Saturday, August 18, 2007

Unnatural Catastrophes

One of Digby's latest missives brings up a point that I think needs to be brought out much more forcefully than has previously been done. From the flooding of New Orleans in the wake of Katrina, through the bridge collapse, and now the cluster that is the horrid rescue attempt after the mine collapse (one would think a mine owner would know there are such things as geologists with instruments called seismographs that tell us whether or not there has been an earthquake). The New Orleans fiasco is too often attributed to Hurricane Katrina; the bridge collapse is now being blamed on the mechanical failure of part of the truss structure; the mine collapse on an invisible earthquake. In each case, however, the direct cause is the failure to follow through on certain public policies (infrastructure investment and maintenance), or adopting public policies that were known to be potentially detrimental (draining wetlands in the Delta for real estate development).

We have been on a generational binge to the detriment of the social contract in this country, and now that the bills are coming due, there are those who wish to deny we owe anyone anything. The saddest part is that there is no way to hold accountable those directly responsible for the rape of our infrastructure other than denying them office. We cannot charge with public malfeasance and neglect those legislators who denied monies for road and bridge repair and maintenance, or those developers and zoning boards who connived to remove from southern Louisiana a natural hurricane buffer, or the Army Corps of Engineers for neglecting the levies around the poorest neighborhoods in New Orleans. The best we can do is drive out of business a mining company that engages in practices that are extremely hazardous and careless with the lives and health of its employees. The entire bizzare disaster in Utah is an object lesson in why enforced regulation is necessary; having an economy run without any kind of legal oversight leads to human tragedies, often multiplied by the sheer incompetence of those titularly in charge.

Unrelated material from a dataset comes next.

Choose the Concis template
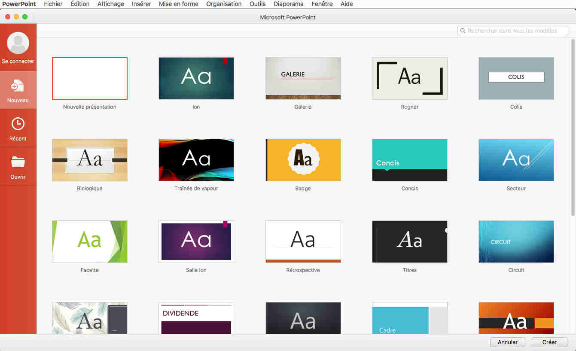Viewport: 576px width, 351px height. pos(409,160)
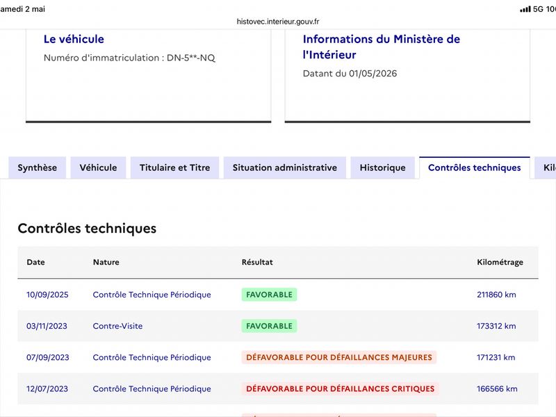556x417 pixels.
Task: Open the Synthèse tab
Action: 38,167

We have much work to do repairing the damage wrought in just a few years by a gaggle of crooks who saw public office as a cash cow for themselves and their benefactors, insisting that the public was better off without all those pesky taxes and regulation. We now know how wrong such a philosophy is; we have always known it, and some of us have been talking about how wrong it is for a long time. With the public demonstration of its utter failure as a public policy alternative, we need to count lost lives among the costs for trying to pretend that problems fix themselves, higher return on investments is the sole social good for which government exists, and that we as a people would be much better off if we recognized that "government is the problem". The people have unlearned these lessons; it is time those who represent us did so as well.